Bay Roberts - A duo of veteran educators from Bay Roberts are making plans to share their experiences and skills with some of their colleagues in one of the poorest countries in the Western Hemisphere.
Patricia George and Trudy Hutchings have been teaching young students for a combined 60 years.
This summer, they will join eight other teachers from across Canada on a mission to San Marcos, Nicaragua, where they will provide professional development sessions to local teachers over a two-week period, beginning in late July.
George is a science teacher who recently retired from the province's school system, having worked the last 16 years of her career at Ascension Collegiate in Bay Roberts. Hutchings, an English teacher, spent most of her career in Corner Brook, retiring in 2001.
She spent the last decade teaching English in places such as Nunavut, England and China, and also spent a year on the northern Ontario First Nations reserve of Attawapiskat, which has made national headlines in recent months for issues related to substandard housing.
They will represent St. Mark's Anglican Church in Shearstown, and are now actively seeking support - both financial and school/teaching supplies - for their mission, which will take place at the Skylark Retreat Centre, which is operated by 3-Fold Ministries.
The idea is that by improving the teaching abilities of teachers in Nicaragua, most of whom are women, the future will be a little brighter for young people, George said.
"In raising the education levels of the children, in the long-term they will get better employment and be better able to look after themselves," she added.
The idea for the mission took root during a trip to Nicaragua several years ago by a youth group from Ontario. Among those on the trip was Cindi Olsen, who is a school administrator.
She was asked if such a mission was possible, and agreed to do some research. She did a survey of teachers in the San Marcos area to get a better understanding of the needs, and then put the word out to some of her colleagues in Canada.
George immediately signed on, and Hutchings was quick to follow.
It's expected that up to 100 Nicaraguan teachers - 50 in the first week and 50 more in the second week - will take part in a series of professional development seminars, touching on a wide spectrum of the curriculum.
George said the school system breaks for just two weeks in the summer, and the Nicaraguan teachers taking part in the training will be giving up half their vacation.
And since there are so few teaching resources in the country, George and Hutchings will have to be creative in the way they pass along their knowledge and techniques to their colleagues in Nicaragua.
George plans to promote science concepts through the use of games, and emphasize the advantages of co-operative learning techniques, such as working in groups.
Hutchings will concentrate on literacy development, and will also use games to pass along some teaching strategies.
Both will learn as much Spanish as they can in the coming months.
"If I can help just one woman improve her lot in life, it will be worthwhile," Hutchings said.
They will be travelling to an area ravaged by social problems, including gang and domestic violence, teen pregnancy and poverty.
The country has undergone periods of political unrest over the years, including a dictatorship, and a fiscal crisis that led to a revolution in the 1960s and '70s. It has experienced economic growth and political stability in recent years, but nearly half of the population continues to live below the poverty level.

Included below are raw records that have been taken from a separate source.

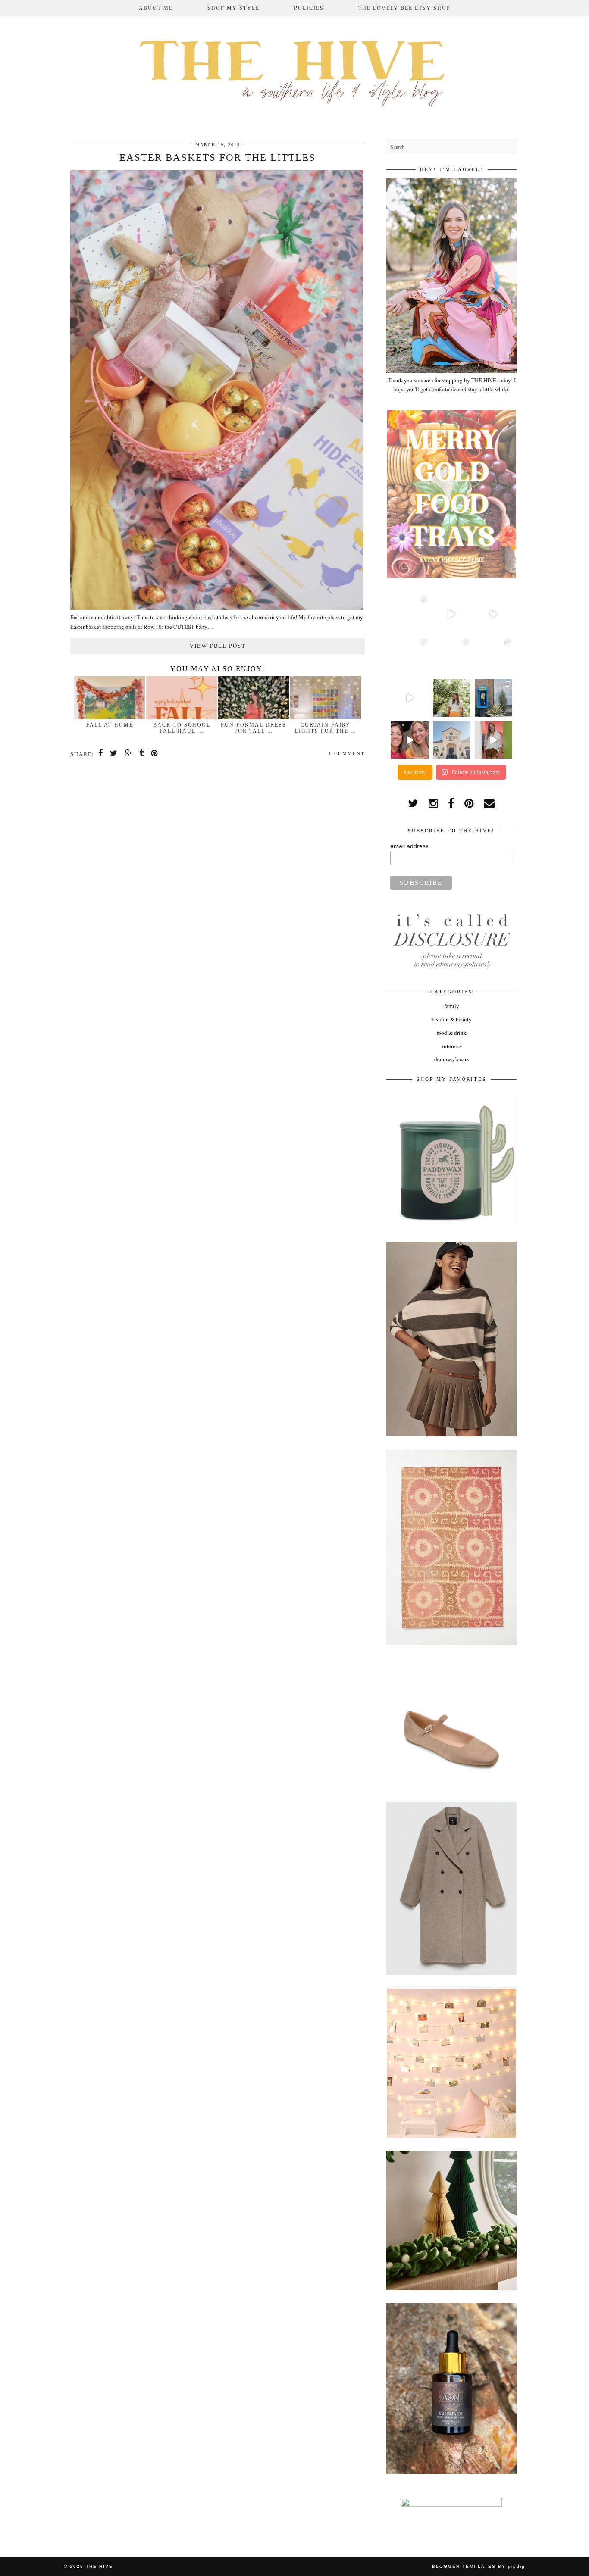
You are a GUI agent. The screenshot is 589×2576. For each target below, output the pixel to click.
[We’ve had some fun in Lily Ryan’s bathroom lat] (451, 656)
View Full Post (218, 646)
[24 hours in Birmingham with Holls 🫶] (493, 698)
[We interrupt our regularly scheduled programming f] (493, 740)
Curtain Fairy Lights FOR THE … (326, 728)
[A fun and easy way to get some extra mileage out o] (409, 698)
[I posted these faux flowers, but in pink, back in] (409, 614)
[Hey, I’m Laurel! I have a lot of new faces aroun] (451, 698)
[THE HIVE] (294, 70)
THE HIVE (99, 2566)
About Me (156, 8)
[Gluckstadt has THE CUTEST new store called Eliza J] (409, 656)
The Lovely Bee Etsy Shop (404, 8)
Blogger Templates (464, 2566)
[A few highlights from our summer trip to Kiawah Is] (493, 656)
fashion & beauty (452, 1019)
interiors (451, 1046)
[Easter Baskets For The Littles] (216, 608)
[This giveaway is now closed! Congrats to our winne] (451, 740)
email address (409, 846)
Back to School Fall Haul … (181, 728)
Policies (309, 8)
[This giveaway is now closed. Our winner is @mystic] (409, 740)
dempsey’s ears (451, 1059)
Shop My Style (233, 8)
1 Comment (347, 753)
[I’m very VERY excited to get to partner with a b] (451, 614)
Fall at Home (109, 725)
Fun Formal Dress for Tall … (253, 728)
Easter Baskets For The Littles (217, 157)
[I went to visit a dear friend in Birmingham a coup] (493, 614)
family (451, 1006)
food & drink (452, 1033)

So why would two women from this area want to travel to Nicaragua?
Both say they have been afforded many advantages in this country, and feel a deep desire to help those who are less fortunate.
"We're all our brother's keeper," George said. "Everyone should be looking out for one another."
Trudy said those who have a roof over their head, food in the refrigerator and a warm bed to sleep in are very fortunate. Many in the world are not so lucky.
"I feel very blessed because I've had so many advantages. And maybe you have to pass on some of those advantages that you've been given," Hutchings said.
It's expected that George and Hutchings will need up to $3,000 each to take part in the mission. They have also started a campaign to collect school/teaching supplies.
They are organizing a March 4 gospel concert for St. Mark's Church, are selling tickets on a hand-made guitar, and a flea market is being planned for this spring. They are also making presentations to any group that would like to hear more about the mission.
All funds will be processed by St. Mark's Church.
- Location - Central America, bordering both the Caribbean Sea and the North Pacific Ocean, between Costa Rica and Honduras;
- Languages - Spanish is the official language, though English and indigenous languages are found on the Atlantic Coast;
- Religions - Roman Catholic (58.5 per cent), and Protestant (23.2 per cent), none (15.7 per cent);
- Population - 5.66 million (July 2011 estimate);
- Capital city - Managua (population of roughly 935,000);
- Education expenditures - 3.1 per cent of GDP, compared to 4.9 per cent in Canada;
- Literacy rate - 67.5 per cent (definition: age 15 and over can read and write);
- Government type - republic (gained independence from Spain in 1821);
- Leadership - President Daniel Ortega;
- Economy - is considered the poorest country in Central America, and the second poorest in the hemisphere, with widespread underemployment and poverty. An estimated 48 per cent of the population live below the poverty line;
- Industries - food processing, chemicals, machinery and metal products, knit and woven apparel, petroleum refining and distribution, beverages, footwear and wood.